Su mano seguía firme. Observé las escenas
con caballos y pacas de paja, a la madre y al bebé sentado sobre su
regazo, a la escena de la Natividad que había pintado en abundancia
a pesar de que apenas nos encontrábamos en septiembre.
Teresa estaba parada en su esquina frente al
caballete, pintando una reproducción de La
novia judía de Rembrandt. ¿Acaso las SS habían comisionado el
cuadro como una forma cruel de ironía, o era una representación de
la silenciosa rebeldía de Teresa? Miré rápidamente hacia el lienzo
y vi el oro y rojo del vestido de la novia ejecutados en las
delicadas pinceladas de Teresa.
—Es bellísimo —le dije.
—Espero que no conozcan el título —me
respondió—. Simplemente me dijeron que pintara otro
Rembrandt.
Le sonreí y me vio directamente a los
ojos.
—Seguramente sabes que dicen que la esposa
de Rembrandt era judía.
Asentí con la cabeza y las dos nos sonreímos
una a la otra con satisfacción.
Pero al voltear a mirar a Rita, observé lo
pálida que se veía.
—¿Cómo estás? —le pregunté, dándole un
toquecito en el hombro.
Estuvo en silencio unos momentos.
—Me siento cansada, pero estoy mucho mejor
que tantos otros aquí.
Yo sabía la verdad de lo que estaba
diciendo. Había habido un brote de tifus y el dispensario estaba a
reventar. Las temidas redadas continuaban. A aquellos internos que
no estaban a la altura se les enviaba al este, a Polonia.
Veíamos el humo que se elevaba del
crematorio del gueto, sus dos chimeneas en llamas con los cuerpos
de los que habían muerto en el dispensario o en el trabajo. Y
aunque las ejecuciones eran los inusuales ahorcamientos de los que
habían tratado de escapar, había dos horcas que permanecían en el
centro del gueto como una fría advertencia para todos
nosotros.
Y, aun así, cada semana llegaban trenes
nuevos con más y más judíos.
En ocasiones, oíamos rumores de alguien que
había escuchado información del Consejo de Mayores de que unos mil
estarían llegando desde Brno; otro día podían ser cincuenta desde
Berlín y una semana después eran otros mil de Viena o algunos
cientos de Múnich o Kladno. Veíamos a los recién llegados caminando
por la calle desde las ventanas de nuestros sitios de trabajo:
mujeres que sostenían a sus bebés con un brazo y que cargaban su
maleta con la otra. Los jóvenes o solteros siempre caminaban al
frente, los ancianos y viudos quedándose atrás.
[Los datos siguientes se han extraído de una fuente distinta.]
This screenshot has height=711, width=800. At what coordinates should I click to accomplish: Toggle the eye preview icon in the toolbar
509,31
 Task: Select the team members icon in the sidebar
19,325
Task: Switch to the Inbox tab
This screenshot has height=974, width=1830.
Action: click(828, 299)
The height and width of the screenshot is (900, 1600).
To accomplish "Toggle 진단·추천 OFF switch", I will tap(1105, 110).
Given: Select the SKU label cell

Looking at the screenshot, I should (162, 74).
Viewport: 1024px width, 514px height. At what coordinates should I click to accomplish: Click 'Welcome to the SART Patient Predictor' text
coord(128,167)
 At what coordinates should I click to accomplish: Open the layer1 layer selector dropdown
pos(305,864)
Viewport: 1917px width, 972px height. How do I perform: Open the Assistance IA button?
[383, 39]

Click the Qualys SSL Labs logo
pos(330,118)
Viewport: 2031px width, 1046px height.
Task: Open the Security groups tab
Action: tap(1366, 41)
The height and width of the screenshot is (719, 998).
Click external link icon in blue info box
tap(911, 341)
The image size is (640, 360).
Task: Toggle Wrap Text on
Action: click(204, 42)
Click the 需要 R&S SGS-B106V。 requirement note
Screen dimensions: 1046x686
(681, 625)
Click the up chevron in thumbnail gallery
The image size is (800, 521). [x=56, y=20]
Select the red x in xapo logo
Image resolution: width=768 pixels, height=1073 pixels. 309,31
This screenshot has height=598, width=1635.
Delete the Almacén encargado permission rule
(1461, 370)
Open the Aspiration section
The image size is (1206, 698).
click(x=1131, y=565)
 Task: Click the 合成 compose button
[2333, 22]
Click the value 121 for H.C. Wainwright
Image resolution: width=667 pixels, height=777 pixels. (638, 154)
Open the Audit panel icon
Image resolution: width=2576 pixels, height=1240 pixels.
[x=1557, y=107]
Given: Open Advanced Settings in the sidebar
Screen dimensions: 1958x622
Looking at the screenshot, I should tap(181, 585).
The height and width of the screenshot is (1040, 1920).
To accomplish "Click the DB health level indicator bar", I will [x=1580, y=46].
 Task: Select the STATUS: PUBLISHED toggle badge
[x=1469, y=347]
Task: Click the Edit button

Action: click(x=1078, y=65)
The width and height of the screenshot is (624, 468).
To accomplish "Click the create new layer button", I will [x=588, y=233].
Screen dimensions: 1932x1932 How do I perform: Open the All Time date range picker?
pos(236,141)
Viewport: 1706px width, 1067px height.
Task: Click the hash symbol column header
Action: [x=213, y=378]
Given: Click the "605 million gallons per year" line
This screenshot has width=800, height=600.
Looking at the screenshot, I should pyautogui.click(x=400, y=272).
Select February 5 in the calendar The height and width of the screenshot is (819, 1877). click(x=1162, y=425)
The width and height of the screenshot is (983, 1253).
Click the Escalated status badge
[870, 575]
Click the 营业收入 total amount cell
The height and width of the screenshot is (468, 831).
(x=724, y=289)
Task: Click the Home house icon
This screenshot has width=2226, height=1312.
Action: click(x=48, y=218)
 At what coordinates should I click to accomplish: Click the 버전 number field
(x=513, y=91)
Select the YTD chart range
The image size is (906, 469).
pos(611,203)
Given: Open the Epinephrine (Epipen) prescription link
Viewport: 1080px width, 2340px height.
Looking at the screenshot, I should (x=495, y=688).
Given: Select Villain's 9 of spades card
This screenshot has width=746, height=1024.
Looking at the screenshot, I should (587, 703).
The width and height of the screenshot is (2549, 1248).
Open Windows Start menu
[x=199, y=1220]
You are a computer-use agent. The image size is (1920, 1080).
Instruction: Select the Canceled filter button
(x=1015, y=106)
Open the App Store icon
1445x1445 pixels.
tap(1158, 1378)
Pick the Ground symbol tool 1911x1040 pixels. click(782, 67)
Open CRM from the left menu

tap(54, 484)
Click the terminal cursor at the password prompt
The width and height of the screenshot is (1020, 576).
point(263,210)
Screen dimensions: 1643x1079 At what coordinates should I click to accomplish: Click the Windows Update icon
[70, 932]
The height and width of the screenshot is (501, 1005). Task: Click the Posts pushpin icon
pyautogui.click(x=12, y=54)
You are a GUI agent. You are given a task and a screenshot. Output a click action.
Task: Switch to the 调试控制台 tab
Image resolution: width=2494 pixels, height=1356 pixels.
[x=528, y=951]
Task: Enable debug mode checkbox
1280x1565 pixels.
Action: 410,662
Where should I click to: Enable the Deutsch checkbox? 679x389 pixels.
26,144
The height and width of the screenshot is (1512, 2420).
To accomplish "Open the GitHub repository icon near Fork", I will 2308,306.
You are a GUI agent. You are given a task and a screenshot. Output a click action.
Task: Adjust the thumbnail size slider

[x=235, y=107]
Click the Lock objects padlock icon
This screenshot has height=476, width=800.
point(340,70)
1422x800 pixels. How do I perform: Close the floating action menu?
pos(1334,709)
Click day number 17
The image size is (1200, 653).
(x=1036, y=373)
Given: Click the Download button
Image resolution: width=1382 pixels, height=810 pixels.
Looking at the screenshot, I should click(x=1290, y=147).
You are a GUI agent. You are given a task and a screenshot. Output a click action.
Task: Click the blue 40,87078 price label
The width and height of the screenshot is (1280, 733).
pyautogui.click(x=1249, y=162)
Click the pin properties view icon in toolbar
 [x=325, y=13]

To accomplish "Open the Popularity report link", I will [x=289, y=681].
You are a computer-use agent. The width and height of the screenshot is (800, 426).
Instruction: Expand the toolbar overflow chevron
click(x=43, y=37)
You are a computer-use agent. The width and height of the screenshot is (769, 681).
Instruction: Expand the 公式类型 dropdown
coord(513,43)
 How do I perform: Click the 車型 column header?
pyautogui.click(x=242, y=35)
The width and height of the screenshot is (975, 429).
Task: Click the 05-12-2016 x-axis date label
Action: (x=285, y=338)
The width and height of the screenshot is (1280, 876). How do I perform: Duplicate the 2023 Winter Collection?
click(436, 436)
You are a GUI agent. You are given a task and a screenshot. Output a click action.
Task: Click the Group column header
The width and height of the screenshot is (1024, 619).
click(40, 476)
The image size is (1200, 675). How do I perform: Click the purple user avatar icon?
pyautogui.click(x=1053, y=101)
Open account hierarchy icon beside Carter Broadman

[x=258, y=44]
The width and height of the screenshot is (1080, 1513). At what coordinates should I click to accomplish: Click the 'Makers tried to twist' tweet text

Me recordaban a una procesión fúnebre; estos
hombres, mujeres y niños que avanzaban con una mirada de muerte y
derrota en sus rostros. No podía imaginarme cómo el gueto, ya
sobrepoblado, podía darle cabida a una persona más.
Una tarde, justo antes del toque de queda,
Rita me confió que la noche anterior había visto a Fritta en la
barraca donde ella vivía. Había ido a dibujar a la mujer a la que
conocían como la adivina, una mujer anciana que siempre traía
puesto un andrajoso chal.
Rita vivía en uno de los dormitorios del
ático donde, debido al ángulo de la línea del tejado, no había
literas de tres niveles. Sólo había colchones de paja sobre el piso
y unas cuantas bajas camas de madera.
Fritta encontró a la adivina en una esquina,
sentada junto a una ventana atestada de cacharros y ollas de
metal.
—La dibujó rápidamente en tinta —me contó
Rita. Su cabello blanco atado con un trapo, sus lentes, su quijada
abierta y su boca sin dientes.
—No dijo nada mientras lo miraba hacer el
dibujo —agregó—. Fue algo maravilloso de ver. —En segundos, había
exagerado el peso de su cabeza sobre el estrecho cuerpo, la
longitud de sus enflaquecidos brazos y sus dos enormes ojos.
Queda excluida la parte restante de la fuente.